In a region hit hard by a second massive snowstorm in four days, Frederick stood out, said David Buck, a spokesman for the State Highway Administration.
"What was unique," Buck said, "was that the snow kept falling hard very late there, and they got the full 50-plus-mile winds that had been predicted. Based on what our own people experienced out there, people could be moving along and within not very many minutes realize they couldn't move forward, and the snow was backfilling behind them.
"I can't imagine what that felt like."
Chris Perry knows.
"I kept thinking, 'I know this is a once-in-a-lifetime snow, and I hope I make it home to relive it with my wife,' " he said.
He gathered the stack of clothes he kept in his SUV -- the clothes his wife says she was forever telling him to tidy up -- and layered them on: hooded sweat shirt, coat, hiking boots. He cleared snow from around the Explorer's tail pipe and stepped outside every so often to clear snow from the hood and roof so rescuers could spot him.
He sparred with the heat, turning on the engine every hour or so, very briefly, to make the most of his fuel.
Meanwhile, Frederick firefighters and medics Jeff Buchanan and Larry Kessler pulled out of the Westview Fire Station in Frederick about 7 p.m. Wednesday in a truck with a snowplow attached, knowing only that they were going to help a guy stuck on New Design Road.
The usual 20-minute trip from the station took 90 minutes, and when they got within sight of Perry's SUV, they came upon a five-foot-tall wall of snow that stretched for 100 yards, said Buchanan, a seven-year department veteran.
They began to walk but "quickly realized it was too windy and too cold to go farther," Buchanan said, and their truck was low on fuel. Snowplows, which had been pulled off roads during the whiteouts, would have to go through once more before they could make it to Perry, Buchanan recalled thinking. The firefighters planned to try again at 5 a.m.
Taking a different road, they got stuck again.
"Out of nowhere," Buchanan said, a farmer with a tractor made his way toward them, pulling in front of their truck and cutting a path.

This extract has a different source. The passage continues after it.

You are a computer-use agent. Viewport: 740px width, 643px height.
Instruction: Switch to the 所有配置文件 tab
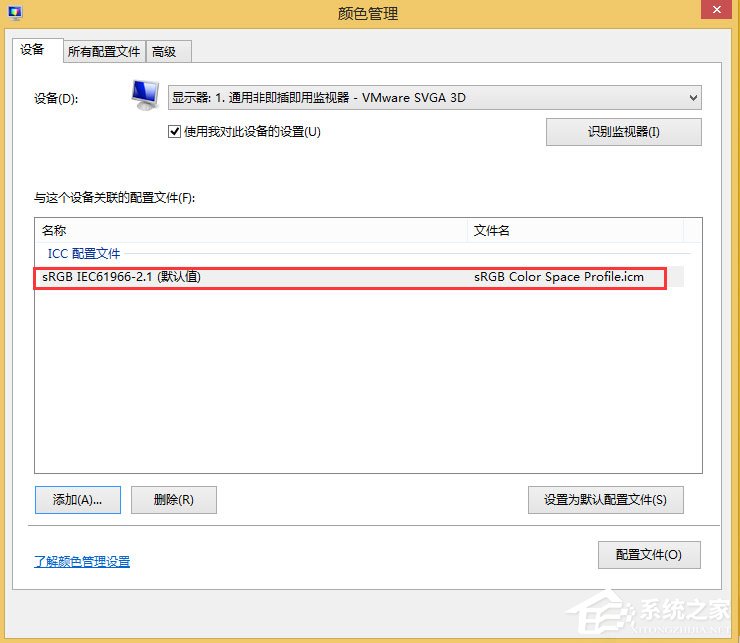click(104, 51)
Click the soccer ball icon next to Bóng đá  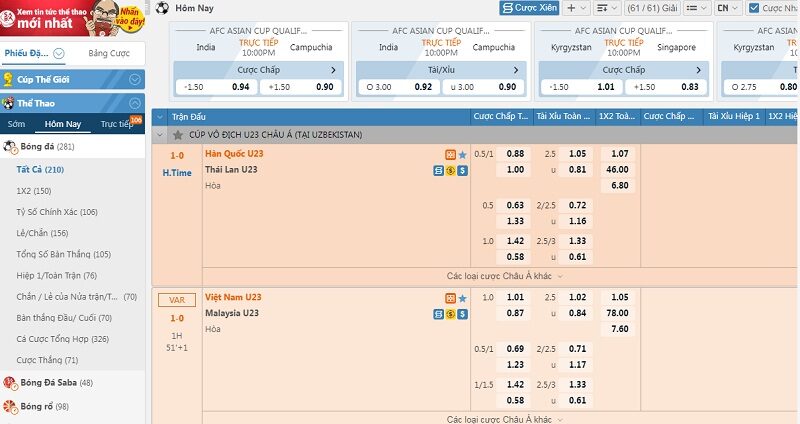[10, 147]
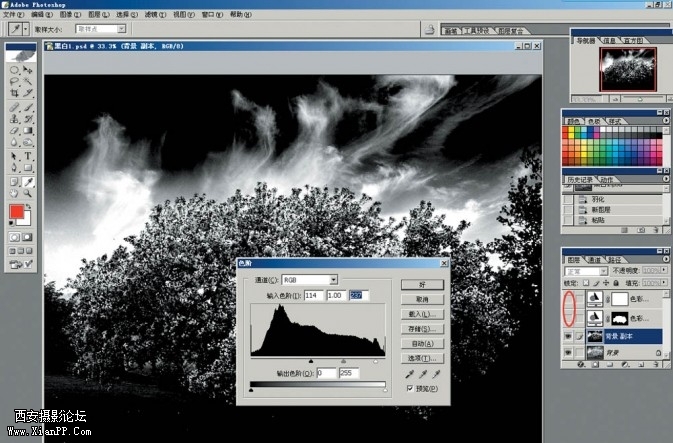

They drew closer to Perry, painfully slowed by the snow until Buchanan said he started to think "this was turning into a recovery operation" rather than a rescue. About a quarter-mile from the Explorer, in more than three feet of snow, the firefighters' truck got stuck yet again.
They got out and began walking.
Perry, who had decided he would wait until 10 a.m. "and then do whatever I had to do to try to make it out," saw a truck's distant lights and thought, "God bless them, the rescue team."
Buchanan saw movement in the SUV and felt "shocked. We didn't believe he was alive."
At 9 a.m., Buchanan handed Perry a cellphone to call his wife and parents.
"I only talked to him for a minute or two, but those minutes ended the longest hours of my life," Yara Perry said.
The firefighters reported that they had a rescue and could use a hand getting Perry back. A resident who had offered his snowmobile for emergency operations took the three back to the firefighters' truck. Perry declined an offer to go to a hospital.
"I was fine, and I wanted to get home," he said, adding that he "did some praying" as he sat in the dark. "And I'd been thinking all night about my wife."
Home together, they planned to spend the night watching movies, Chris Perry said Thursday. "We're staying in."